Why Ada refuses to die

Ada was built for contexts where software failure kills people. Avionics. Weapons systems. Nuclear reactor controls. Railway signaling. The language was designed from day one around one principle: make it hard to write bugs.

In 2026, most programmers have never touched Ada. But every time you board a plane, Ada code is probably keeping you alive. The Boeing 777 flight control system runs Ada. Airbus uses it extensively. The European rail network runs on it.

Ada's type system is absurdly strict by modern standards. You can define a type that's an integer between 1 and 12 (for months) and the compiler will reject any code that could possibly assign 13 to it. Not at runtime. At compile time. Before your code ever runs.

Rust fans: this should sound familiar.

What Ada got right 40 years ago

The lesson from Ada that I think matters most in 2026: constraints aren't limitations, they're design decisions.

Ada forces you to declare what you mean with painful precision. You can't accidentally mix up meters and feet because they're different types, even if they're both floating point numbers under the hood. The Mars Climate Orbiter crashed because of exactly this kind of unit confusion. In Ada, that bug literally cannot compile.

Modern languages are slowly rediscovering this. TypeScript's branded types. Rust's newtype pattern. Kotlin's inline classes. We're all building worse versions of what Ada had in 1995.

The contract-based programming in Ada (preconditions, postconditions, type invariants) showed up formally in Ada 2012. Now we see the same ideas in Design by Contract patterns, Eiffel-inspired annotations, and assertion libraries across every modern language. Ada had it as a first-class language feature a decade ago.

Why old languages trend on HN

There's a recurring pattern on Hacker News. Every few months, an "old" language hits the front page. Ada, Forth, Lisp, Smalltalk, APL. The comments fill up with two camps: people saying "this is fascinating, why don't we use this anymore" and people saying "I use this daily, it's better than whatever you're using."

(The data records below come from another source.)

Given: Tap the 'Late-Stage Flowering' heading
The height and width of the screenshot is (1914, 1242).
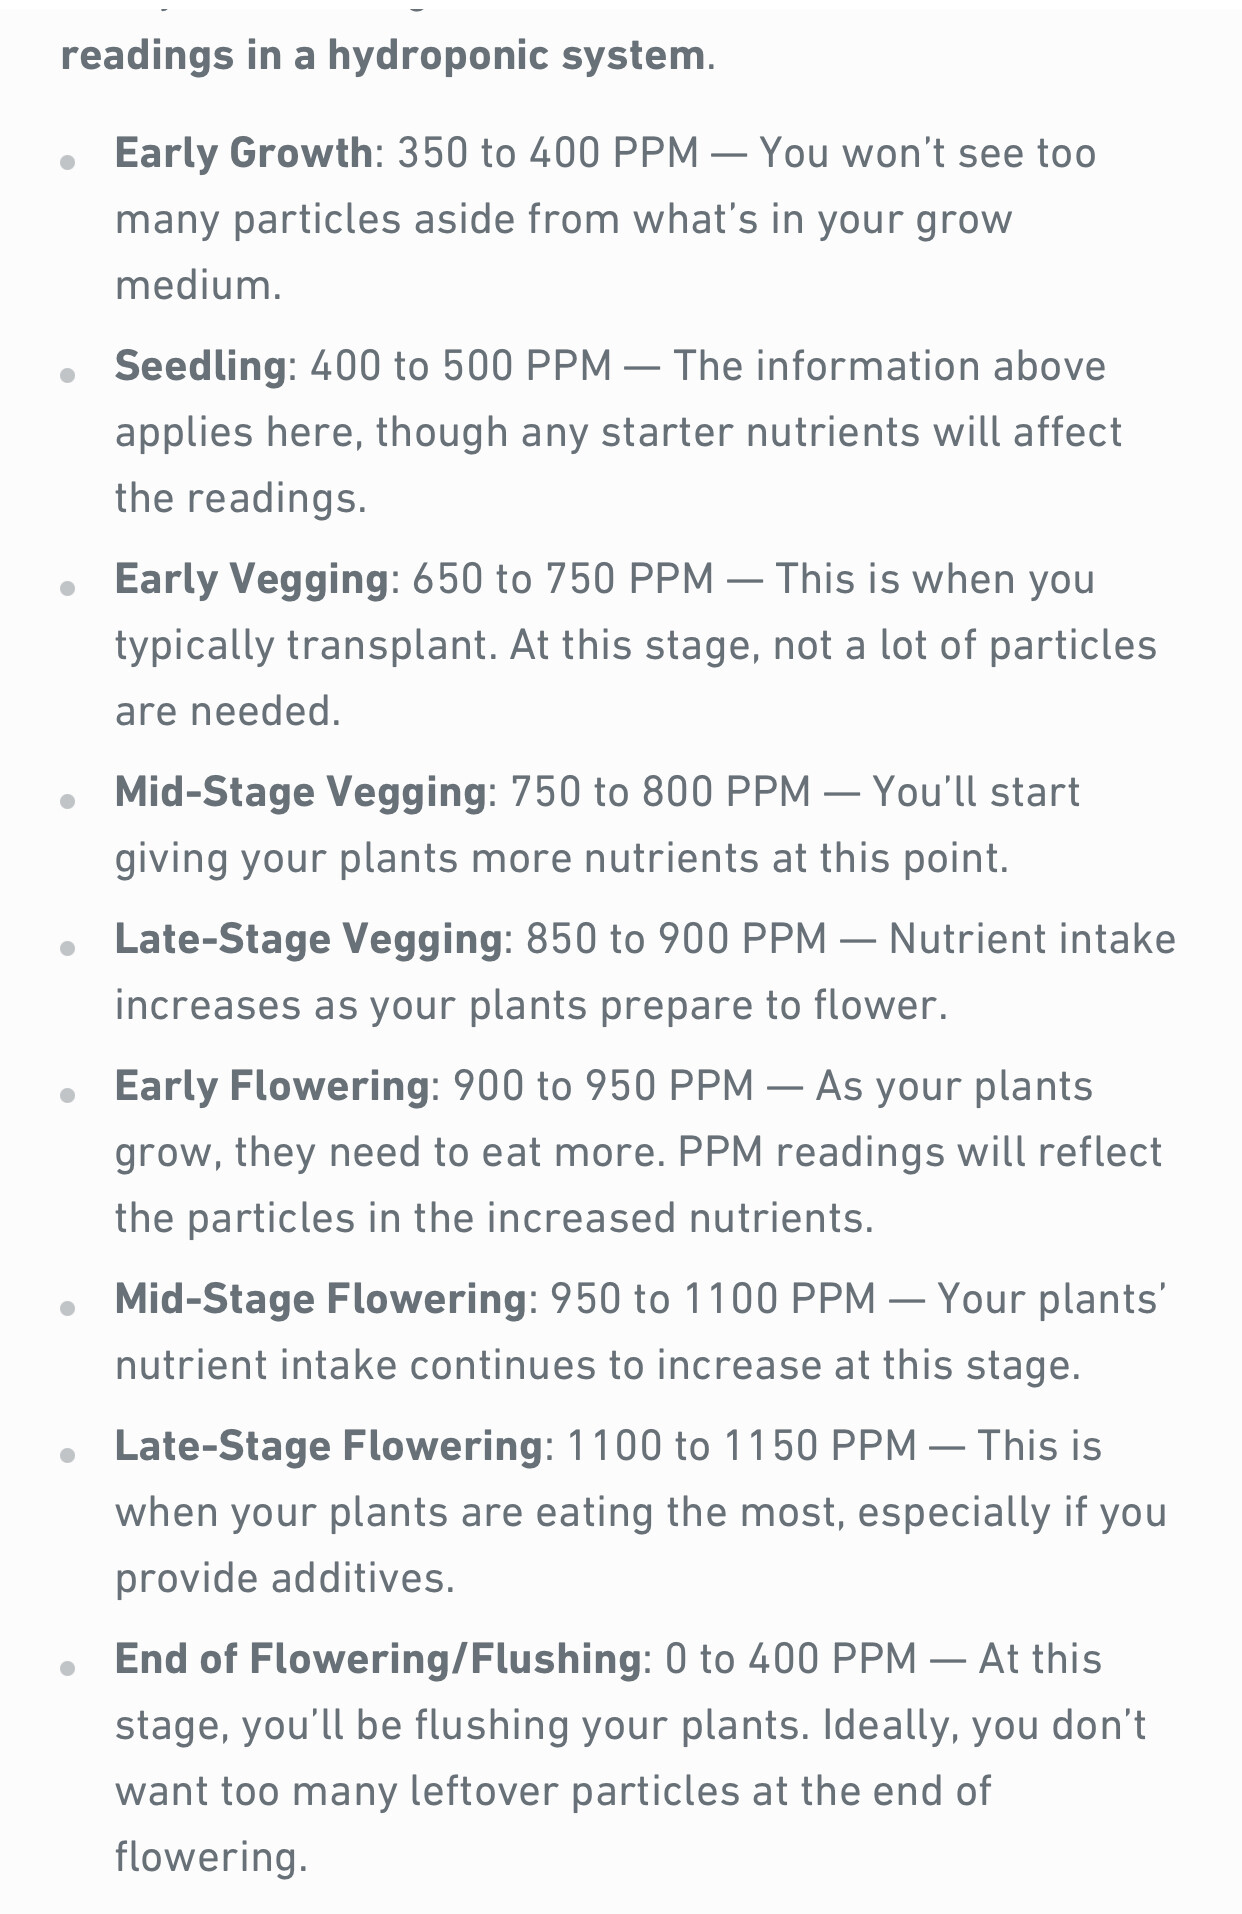Looking at the screenshot, I should [x=329, y=1446].
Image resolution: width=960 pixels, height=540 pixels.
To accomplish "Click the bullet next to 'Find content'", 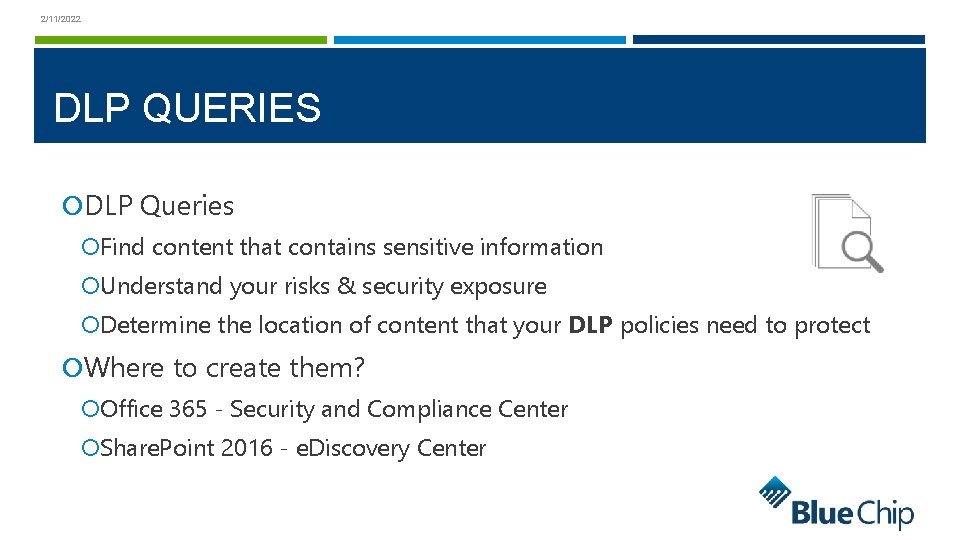I will 91,247.
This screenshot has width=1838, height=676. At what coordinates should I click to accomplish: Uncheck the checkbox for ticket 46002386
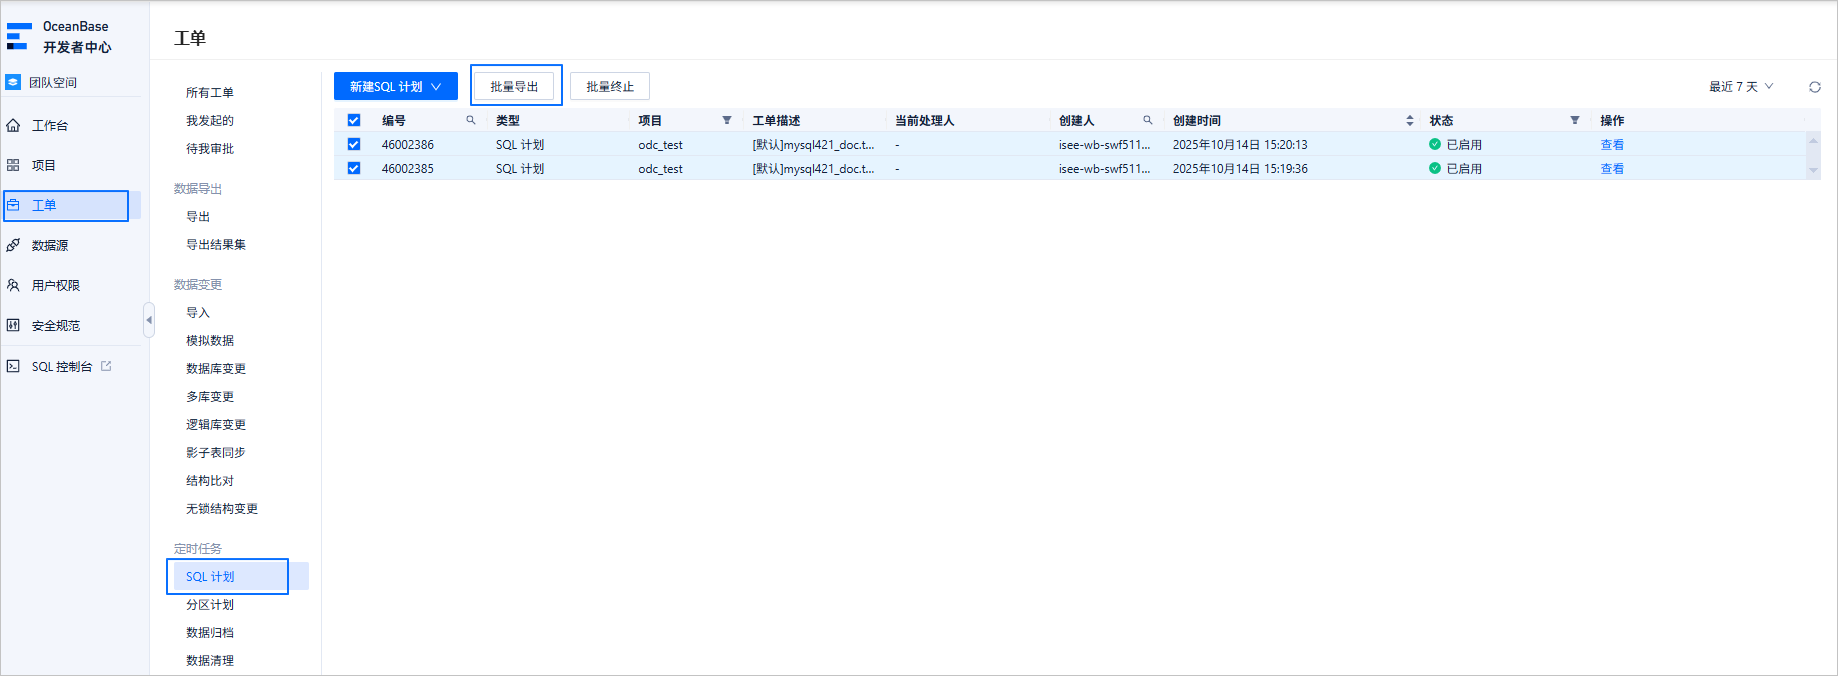pyautogui.click(x=354, y=144)
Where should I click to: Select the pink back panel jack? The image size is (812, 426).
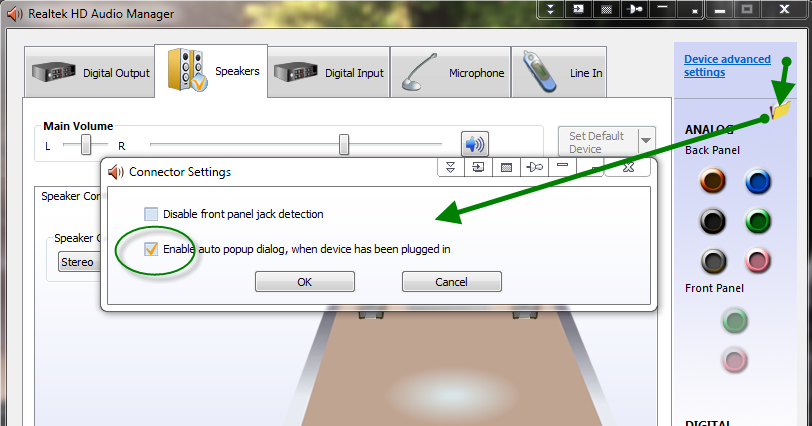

I think these posts trend because they scratch an itch that modern development creates. We're drowning in JavaScript frameworks that break every 18 months. Go and Rust are great but young. Python is everywhere but slow. Every language has obvious tradeoffs.

Old languages remind us that different tradeoffs are possible. Ada traded developer convenience for correctness. Forth traded readability for raw power and simplicity. APL traded everything for expressiveness.

You don't need to use Ada to benefit from understanding why it exists. The mentality behind Ada, that software should prove its correctness before it runs, is worth internalizing regardless of what language you write.

What I took from the thread

Reading through the HN comments, three things stuck:

Someone pointed out that Ada's tasking model (built-in concurrency primitives) was doing in 1983 what Go's goroutines popularized in 2012. The syntax is different. The concept is the same.

Another commenter noted that SPARK (Ada's formal verification subset) can mathematically prove your code has no runtime errors. Not test for them. Prove their absence. In 2026, formal verification is still a research topic for most languages. Ada's subset has been doing it in production for 15+ years.

The third thing: Ada's package system enforced clean API boundaries decades before anyone talked about "module systems" or "clean architecture." The language literally wouldn't let you create circular dependencies.

The real lesson

Every programmer should spend a weekend with a language older than them. Not to use it in production. To understand the design decisions that shaped everything we use today.

Ada isn't trendy. It'll never have a conference with good swag. But the planes you fly on trust it with your life, and the ideas it pioneered are quietly inside every "modern" language feature you love.

That's worth a Hacker News front page now and then.